To do.
Using the records below, quote only the span that opens with the line containing "Hats (386, 12)" and closes with the line containing "WHO MAKES WHAT? (141, 7)", exactly and inclusively.

Collected data:
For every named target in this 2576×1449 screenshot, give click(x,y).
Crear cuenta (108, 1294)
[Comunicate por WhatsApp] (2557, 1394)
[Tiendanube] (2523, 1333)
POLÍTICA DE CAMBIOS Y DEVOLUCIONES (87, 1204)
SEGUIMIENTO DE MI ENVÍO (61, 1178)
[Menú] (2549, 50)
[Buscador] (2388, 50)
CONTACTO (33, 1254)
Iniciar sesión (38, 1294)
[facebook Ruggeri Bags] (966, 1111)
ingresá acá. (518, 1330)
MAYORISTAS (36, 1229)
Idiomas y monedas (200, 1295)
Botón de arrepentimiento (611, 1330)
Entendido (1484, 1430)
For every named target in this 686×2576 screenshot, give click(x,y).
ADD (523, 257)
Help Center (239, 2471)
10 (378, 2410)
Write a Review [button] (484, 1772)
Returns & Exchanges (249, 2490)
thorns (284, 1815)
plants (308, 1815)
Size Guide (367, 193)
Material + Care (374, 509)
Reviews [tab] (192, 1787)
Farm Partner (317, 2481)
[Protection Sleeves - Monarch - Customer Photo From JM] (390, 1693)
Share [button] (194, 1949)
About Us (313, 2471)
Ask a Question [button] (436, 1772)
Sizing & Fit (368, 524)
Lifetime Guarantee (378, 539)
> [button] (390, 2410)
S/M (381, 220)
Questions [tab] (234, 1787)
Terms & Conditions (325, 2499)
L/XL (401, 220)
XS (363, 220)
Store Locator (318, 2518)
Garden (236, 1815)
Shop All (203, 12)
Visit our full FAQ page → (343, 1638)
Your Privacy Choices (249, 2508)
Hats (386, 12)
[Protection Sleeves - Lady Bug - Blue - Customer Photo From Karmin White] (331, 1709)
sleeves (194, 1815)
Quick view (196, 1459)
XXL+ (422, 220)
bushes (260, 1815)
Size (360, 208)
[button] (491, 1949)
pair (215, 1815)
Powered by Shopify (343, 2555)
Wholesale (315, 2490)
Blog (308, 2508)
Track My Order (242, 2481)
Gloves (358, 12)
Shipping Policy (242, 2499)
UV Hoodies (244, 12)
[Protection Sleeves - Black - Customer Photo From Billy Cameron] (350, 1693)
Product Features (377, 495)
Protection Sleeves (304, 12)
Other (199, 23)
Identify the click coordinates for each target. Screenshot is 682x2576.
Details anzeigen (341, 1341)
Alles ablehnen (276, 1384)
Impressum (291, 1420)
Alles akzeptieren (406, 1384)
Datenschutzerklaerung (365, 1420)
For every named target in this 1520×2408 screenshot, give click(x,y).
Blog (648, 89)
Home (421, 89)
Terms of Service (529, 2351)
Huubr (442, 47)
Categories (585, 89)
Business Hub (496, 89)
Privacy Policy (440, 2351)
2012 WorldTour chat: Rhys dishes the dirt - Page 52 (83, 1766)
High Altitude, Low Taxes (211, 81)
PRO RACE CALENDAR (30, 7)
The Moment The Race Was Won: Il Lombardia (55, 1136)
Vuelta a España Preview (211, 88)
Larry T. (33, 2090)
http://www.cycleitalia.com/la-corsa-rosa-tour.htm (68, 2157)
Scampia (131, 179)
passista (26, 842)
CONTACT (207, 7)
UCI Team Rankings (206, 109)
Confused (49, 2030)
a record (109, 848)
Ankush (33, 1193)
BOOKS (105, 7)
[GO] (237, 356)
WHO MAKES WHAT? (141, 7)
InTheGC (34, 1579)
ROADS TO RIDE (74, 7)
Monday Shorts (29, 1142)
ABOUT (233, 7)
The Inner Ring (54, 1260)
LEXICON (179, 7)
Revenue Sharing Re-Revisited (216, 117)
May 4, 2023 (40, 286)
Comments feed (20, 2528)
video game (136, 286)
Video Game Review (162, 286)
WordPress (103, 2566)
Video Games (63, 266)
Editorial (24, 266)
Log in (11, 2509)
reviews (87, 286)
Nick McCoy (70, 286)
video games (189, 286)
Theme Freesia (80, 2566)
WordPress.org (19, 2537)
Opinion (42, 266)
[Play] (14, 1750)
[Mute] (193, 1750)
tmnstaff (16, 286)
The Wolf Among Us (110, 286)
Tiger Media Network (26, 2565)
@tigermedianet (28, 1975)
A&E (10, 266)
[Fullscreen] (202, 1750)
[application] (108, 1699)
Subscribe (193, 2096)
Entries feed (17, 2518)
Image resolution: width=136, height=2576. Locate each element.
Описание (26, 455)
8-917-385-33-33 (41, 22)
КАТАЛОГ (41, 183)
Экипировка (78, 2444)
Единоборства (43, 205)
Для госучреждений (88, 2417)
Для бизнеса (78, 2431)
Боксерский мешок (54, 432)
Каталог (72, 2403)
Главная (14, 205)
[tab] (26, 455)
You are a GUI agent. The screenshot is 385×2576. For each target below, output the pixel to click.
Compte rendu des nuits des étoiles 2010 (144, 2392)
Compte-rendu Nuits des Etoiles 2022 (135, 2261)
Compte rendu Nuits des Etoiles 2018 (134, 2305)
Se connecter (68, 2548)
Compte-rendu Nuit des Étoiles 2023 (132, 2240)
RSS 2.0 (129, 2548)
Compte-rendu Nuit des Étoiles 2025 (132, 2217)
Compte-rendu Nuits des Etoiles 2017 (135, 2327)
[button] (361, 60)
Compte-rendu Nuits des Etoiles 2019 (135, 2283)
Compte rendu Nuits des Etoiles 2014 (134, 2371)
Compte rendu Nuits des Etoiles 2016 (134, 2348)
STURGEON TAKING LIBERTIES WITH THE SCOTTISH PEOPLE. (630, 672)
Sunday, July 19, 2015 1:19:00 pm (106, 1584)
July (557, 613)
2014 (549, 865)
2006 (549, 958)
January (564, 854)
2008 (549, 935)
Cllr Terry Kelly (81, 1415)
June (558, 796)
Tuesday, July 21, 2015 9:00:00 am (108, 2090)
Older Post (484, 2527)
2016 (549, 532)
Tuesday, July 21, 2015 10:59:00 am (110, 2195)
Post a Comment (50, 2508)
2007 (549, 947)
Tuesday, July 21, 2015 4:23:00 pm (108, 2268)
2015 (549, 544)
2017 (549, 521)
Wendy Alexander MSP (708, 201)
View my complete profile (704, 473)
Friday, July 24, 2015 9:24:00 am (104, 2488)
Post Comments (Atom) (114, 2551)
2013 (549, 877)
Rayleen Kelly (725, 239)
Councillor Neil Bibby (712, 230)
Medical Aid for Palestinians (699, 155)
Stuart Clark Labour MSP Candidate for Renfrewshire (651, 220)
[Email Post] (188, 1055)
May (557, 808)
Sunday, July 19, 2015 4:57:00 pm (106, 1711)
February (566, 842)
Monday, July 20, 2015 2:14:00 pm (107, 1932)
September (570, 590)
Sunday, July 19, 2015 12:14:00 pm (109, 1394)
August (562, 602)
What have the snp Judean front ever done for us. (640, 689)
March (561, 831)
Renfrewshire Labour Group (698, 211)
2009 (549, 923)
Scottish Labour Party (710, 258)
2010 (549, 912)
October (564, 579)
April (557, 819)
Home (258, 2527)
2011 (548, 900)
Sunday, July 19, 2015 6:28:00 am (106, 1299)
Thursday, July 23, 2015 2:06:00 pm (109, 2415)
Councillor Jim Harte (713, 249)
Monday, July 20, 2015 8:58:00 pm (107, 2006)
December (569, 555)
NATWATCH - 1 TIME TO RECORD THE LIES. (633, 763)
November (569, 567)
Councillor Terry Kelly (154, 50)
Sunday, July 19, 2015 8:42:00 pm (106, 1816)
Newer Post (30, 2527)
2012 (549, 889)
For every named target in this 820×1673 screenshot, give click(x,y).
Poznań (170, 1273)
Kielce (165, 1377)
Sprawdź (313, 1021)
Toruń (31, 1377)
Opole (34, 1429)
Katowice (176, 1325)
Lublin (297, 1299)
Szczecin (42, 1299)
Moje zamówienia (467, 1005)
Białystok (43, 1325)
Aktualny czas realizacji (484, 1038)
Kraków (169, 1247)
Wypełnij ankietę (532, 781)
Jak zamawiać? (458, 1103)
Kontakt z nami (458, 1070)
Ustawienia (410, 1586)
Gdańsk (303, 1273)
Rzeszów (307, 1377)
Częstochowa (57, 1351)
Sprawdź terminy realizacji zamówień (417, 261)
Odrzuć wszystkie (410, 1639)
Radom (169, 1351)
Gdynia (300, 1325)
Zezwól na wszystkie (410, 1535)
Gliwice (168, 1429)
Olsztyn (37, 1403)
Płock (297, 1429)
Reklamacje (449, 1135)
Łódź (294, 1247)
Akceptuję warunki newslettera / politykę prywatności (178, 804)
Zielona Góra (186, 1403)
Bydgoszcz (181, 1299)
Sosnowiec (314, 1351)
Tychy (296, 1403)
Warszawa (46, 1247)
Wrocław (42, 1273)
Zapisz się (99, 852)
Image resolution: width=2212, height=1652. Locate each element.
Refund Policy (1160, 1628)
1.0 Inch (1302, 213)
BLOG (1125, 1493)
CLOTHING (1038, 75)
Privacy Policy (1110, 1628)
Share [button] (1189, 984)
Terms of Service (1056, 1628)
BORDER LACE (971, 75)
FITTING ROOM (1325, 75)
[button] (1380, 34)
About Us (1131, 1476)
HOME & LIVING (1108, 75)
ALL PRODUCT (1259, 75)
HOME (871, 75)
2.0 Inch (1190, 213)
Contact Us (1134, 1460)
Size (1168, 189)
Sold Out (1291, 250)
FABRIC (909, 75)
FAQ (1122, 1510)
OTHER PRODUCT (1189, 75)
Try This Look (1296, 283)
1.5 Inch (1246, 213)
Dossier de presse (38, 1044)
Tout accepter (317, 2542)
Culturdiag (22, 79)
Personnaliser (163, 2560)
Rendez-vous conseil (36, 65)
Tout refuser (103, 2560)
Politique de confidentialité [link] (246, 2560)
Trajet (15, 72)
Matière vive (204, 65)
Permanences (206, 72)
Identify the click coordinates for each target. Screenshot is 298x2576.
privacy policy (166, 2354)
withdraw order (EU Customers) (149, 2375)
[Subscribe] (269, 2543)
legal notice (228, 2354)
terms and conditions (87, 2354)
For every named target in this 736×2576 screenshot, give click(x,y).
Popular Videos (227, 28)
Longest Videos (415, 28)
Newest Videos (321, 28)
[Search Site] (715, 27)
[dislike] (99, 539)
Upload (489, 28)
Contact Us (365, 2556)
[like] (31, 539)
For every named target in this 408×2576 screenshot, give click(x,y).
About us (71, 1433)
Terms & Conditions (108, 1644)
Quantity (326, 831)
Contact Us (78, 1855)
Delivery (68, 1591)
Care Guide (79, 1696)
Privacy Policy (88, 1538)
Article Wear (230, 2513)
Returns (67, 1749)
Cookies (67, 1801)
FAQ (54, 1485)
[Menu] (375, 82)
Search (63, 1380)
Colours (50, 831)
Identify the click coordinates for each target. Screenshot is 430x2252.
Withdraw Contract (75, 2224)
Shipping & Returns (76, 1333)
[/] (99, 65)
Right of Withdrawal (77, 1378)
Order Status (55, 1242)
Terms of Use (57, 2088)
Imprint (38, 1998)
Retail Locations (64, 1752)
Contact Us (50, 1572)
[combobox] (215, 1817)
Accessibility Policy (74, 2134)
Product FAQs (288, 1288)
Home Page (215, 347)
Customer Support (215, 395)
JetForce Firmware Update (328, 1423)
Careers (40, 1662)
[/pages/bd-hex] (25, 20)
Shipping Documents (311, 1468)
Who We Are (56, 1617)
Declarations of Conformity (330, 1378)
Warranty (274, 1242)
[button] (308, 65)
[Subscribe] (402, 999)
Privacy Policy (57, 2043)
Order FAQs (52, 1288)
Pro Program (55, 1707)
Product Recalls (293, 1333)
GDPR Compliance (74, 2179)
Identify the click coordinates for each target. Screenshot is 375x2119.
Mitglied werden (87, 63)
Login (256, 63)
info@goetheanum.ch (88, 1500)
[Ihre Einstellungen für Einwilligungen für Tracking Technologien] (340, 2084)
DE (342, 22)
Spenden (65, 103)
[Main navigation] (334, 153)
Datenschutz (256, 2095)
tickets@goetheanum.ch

Answer for this exercise.
Hats (386, 12)
[Protection Sleeves - Lady Bug - Blue - Customer Photo From Karmin White] (331, 1709)
sleeves (194, 1815)
Quick view (196, 1459)
XXL+ (422, 220)
bushes (260, 1815)
Size (360, 208)
[button] (491, 1949)
pair (215, 1815)
Powered by Shopify (343, 2555)
Wholesale (315, 2490)
Blog (308, 2508)
Track My Order (242, 2481)
Gloves (358, 12)
Shipping Policy (242, 2499)
UV Hoodies (244, 12)
[Protection Sleeves - Black - Customer Photo From Billy Cameron] (350, 1693)
Product Features (377, 495)
Protection Sleeves (304, 12)
Other (199, 23)
Identify the click coordinates for each target. Screenshot is 682x2576.
Details anzeigen (341, 1341)
Alles ablehnen (276, 1384)
Impressum (291, 1420)
Alles akzeptieren (406, 1384)
Datenschutzerklaerung (365, 1420)
For every named target in this 1520×2408 screenshot, give click(x,y).
Blog (648, 89)
Home (421, 89)
Terms of Service (529, 2351)
Huubr (442, 47)
Categories (585, 89)
Business Hub (496, 89)
Privacy Policy (440, 2351)
2012 WorldTour chat: Rhys dishes the dirt - Page 52 (83, 1766)
High Altitude, Low Taxes (211, 81)
PRO RACE CALENDAR (30, 7)
The Moment The Race Was Won: Il Lombardia (55, 1136)
Vuelta a España Preview (211, 88)
Larry T. (33, 2090)
http://www.cycleitalia.com/la-corsa-rosa-tour.htm (68, 2157)
Scampia (131, 179)
passista (26, 842)
CONTACT (207, 7)
UCI Team Rankings (206, 109)
Confused (49, 2030)
a record (109, 848)
Ankush (33, 1193)
BOOKS (105, 7)
[GO] (237, 356)
WHO MAKES WHAT? (141, 7)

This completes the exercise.